残された課題: 一方で、本研究にはいくつかの残された課題およびlimitationが存在する。第一に、SLC2A1陽性TAMがCD8陽性T細胞の増殖抑制やアポトーシスを誘導する具体的な分子メディエーター (ケモカイン、代謝産物、あるいは直接的な接触因子など) の詳細が十分に特定されていない点であり、今後の検討が必要である。第二に、本研究で用いたcKOマウスや薬理学的阻害薬のモデルは非常に強力であるが、ヒトの複雑な腫瘍微小環境におけるマクロファージの不均一性や可塑性を完全に再現できているわけではなく、臨床検体を用いたさらなる検証が今後の課題となる。第三に、BAY-876の臨床開発における最適な投与量や安全性、および他の標準的化学療法との組み合わせにおける毒性プロファイルの評価など、実用化に向けた今後の研究の進展が望まれる。
方法
空間トランスクリプトミクスおよびパブリックデータ解析:自施設で得られた3例のNSCLC外科切除検体から空間トランスクリプトミクスデータを取得し、Space Ranger (v.2.1.0) およびSeurat (v.4.0.5) を用いて解析した (Butler et al. NatBiotechnol 2018)。SCT (SCTransform) (v.0.3.3) を用いてデータの標準化を行った (Hafemeister et al. GenomeBiol 2019)。14種のSLC2Aファミリーメンバーと、ICB反応性シグネチャー18遺伝子との空間的相関を、LISA (local indicators of spatial association / 局所的空間相関指標) およびbivariate Moran’s Iを用いて評価した (Ayers et al. JClinInvest 2017)。さらに、TCGA (The Cancer Genome Atlas) およびGEO (Gene Expression Omnibus) のバルクRNA-seqデータを用いて、SLC2A1発現と免疫シグネチャーとの相関を検証した。バルクデータにおけるSLC2A1陽性TAMおよびSLC2A1陰性TAMの存在比率は、BayesPrismを用いてデコンボリューション解析を行った。
臨床検体解析:治療歴のないNSCLC患者38例の外科切除標本 (XQコホート) を用いて、SLC2A1とCD8Aの二重免疫組織化学 (IHC) 染色を実施した。全組織切片を1 mm²のグリッドに分割し、定量的な空間相関解析を行った。また、TJコホート1 (治療歴のない切除NSCLC、n=110 patients) およびTJコホート2 (治療歴のない生検NSCLC、n=127 patients) の組織マイクロアレイを用いて、SLC2A1、CD68、CD8AのmIF (multiplex immunofluorescence / 多重免疫蛍光) 染色を実施した。
動物実験および細胞株:マウス肺がん細胞株であるLLC (Lewis lung carcinoma) およびTC-1、メラノーマ細胞株B16-F10、大腸がん細胞株MC38を使用した。6〜8週齢の野生型C57BL/6Jマウス、BALB/c-nudeマウス、およびマクロファージ特異的Slc2a1欠損マウス (Slc2a1^fl/fl Lyz2^cre、以下Slc2a1^cKO、Lyz2: lysozyme 2) を用いて担腫瘍モデルを作製した。薬理学的介入として、選択的SLC2A1阻害薬であるBAY-876 (3 mg/kg/day) を経口投与し、抗PD-L1抗体 (200 μg/mouse) との併用効果を検証した。CD8陽性T細胞、CD4陽性T細胞、およびマクロファージの除去には、それぞれ抗CD8抗体、抗CD4抗体、抗CSF1R抗体を使用した。

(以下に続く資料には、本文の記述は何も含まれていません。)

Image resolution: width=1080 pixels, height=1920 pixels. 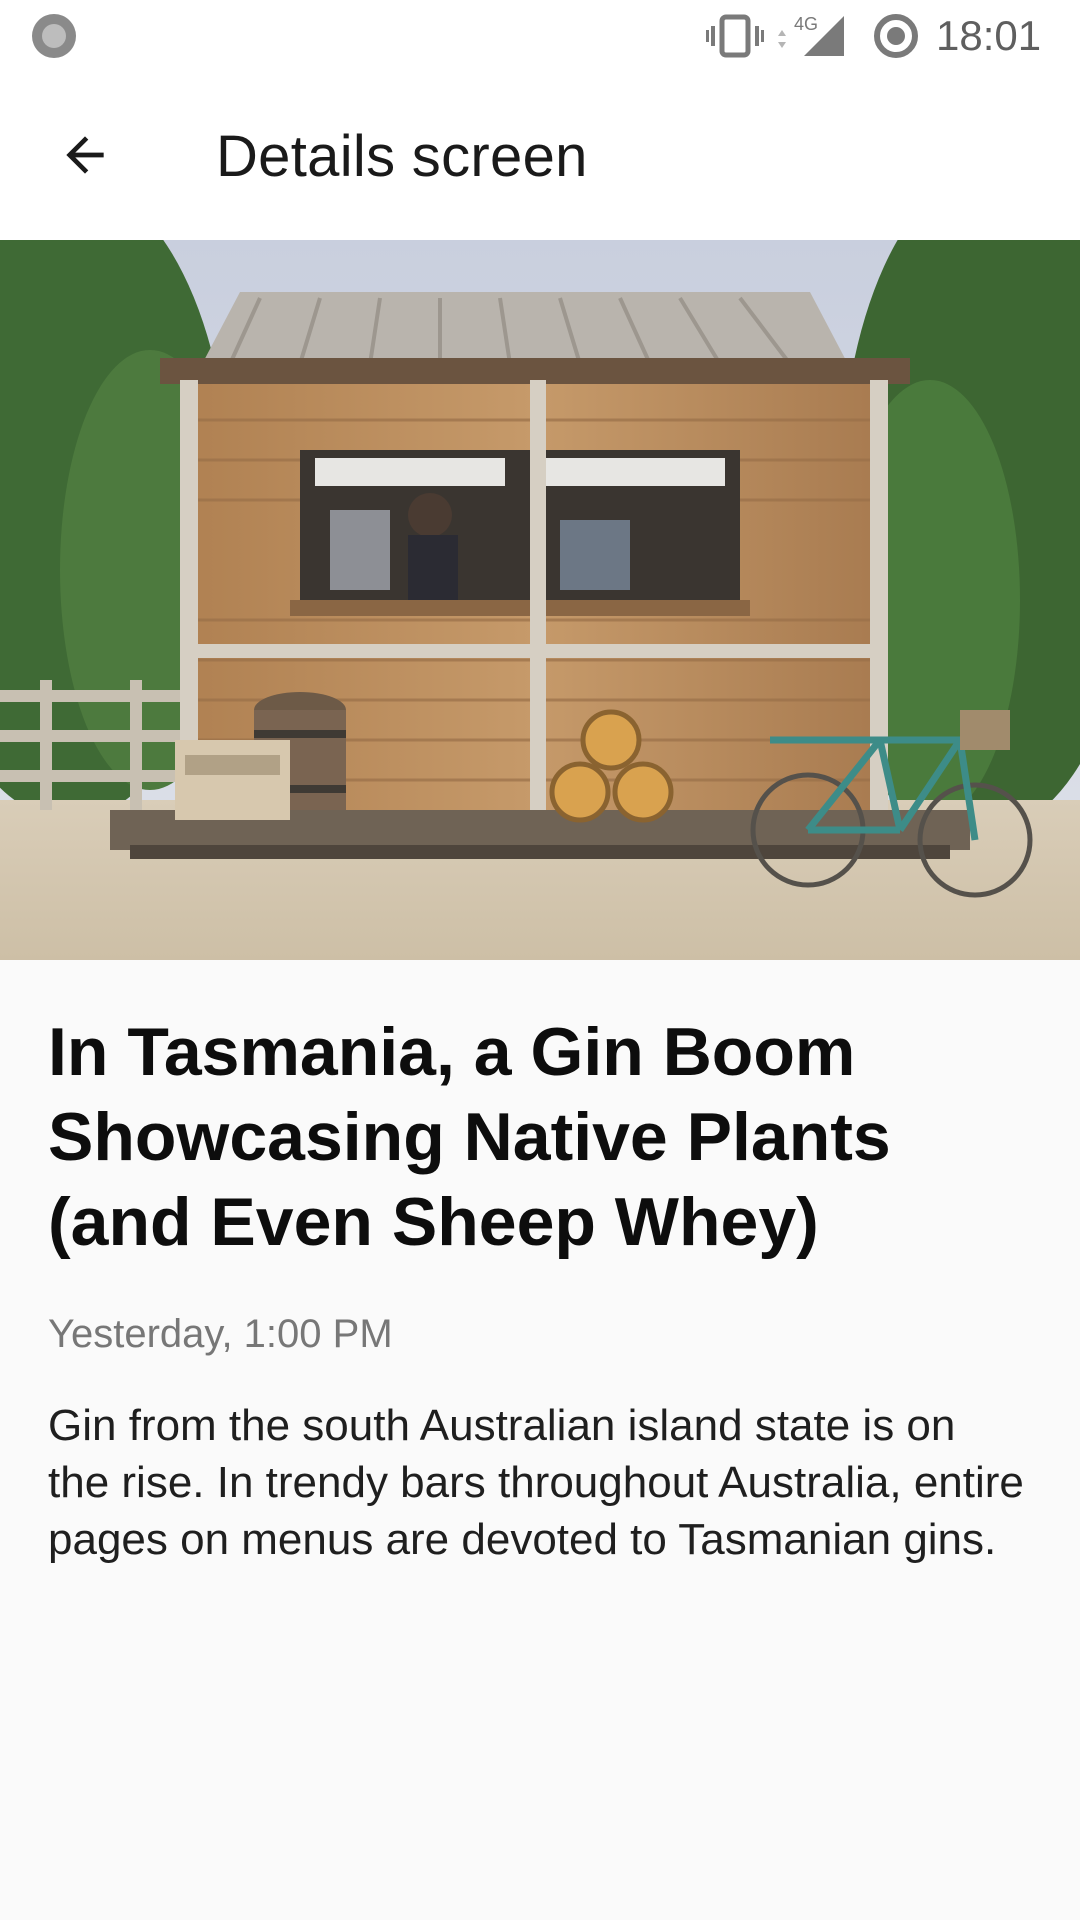 What do you see at coordinates (402, 156) in the screenshot?
I see `page-title: Details screen` at bounding box center [402, 156].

細胞機能解析およびRNA-seq:腫瘍組織から単一細胞懸濁液を調製し、2-NBDG (2-(N-(7-nitrobenz-2-oxa-1,3-diazol-4-yl) amino)-2-deoxyglucose) を用いてグルコース取り込み能をフローサイトメトリーで評価した。FACS (fluorescence-activated cell sorting / 蛍光活性化細胞選別) により単離したTAMのバルクRNA-seqを実施し、STAR (v.2.7.10a) およびFeatureCounts (v.2.0.1) で解析した。T細胞の遊走能はTranswellアッセイで、増殖・アポトーシスは共培養系においてKi-67および活性型Caspase-3の染色により評価した。

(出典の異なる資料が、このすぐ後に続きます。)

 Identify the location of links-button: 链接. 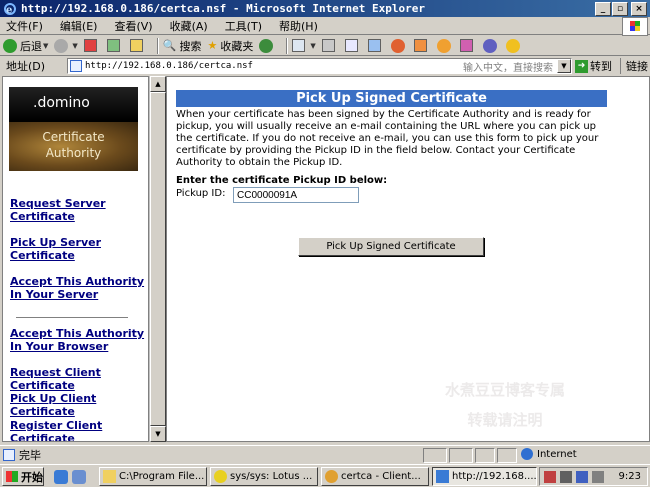
(634, 66).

統計解析:データの比較には、2群間の比較にunpaired Student’s t-testまたはMann-Whitney U-testを用い、生存分析にはKaplan-Meier法およびlog-rankテスト、多変量解析にはCox regression (コックス比例ハザード回帰) モデルを使用した。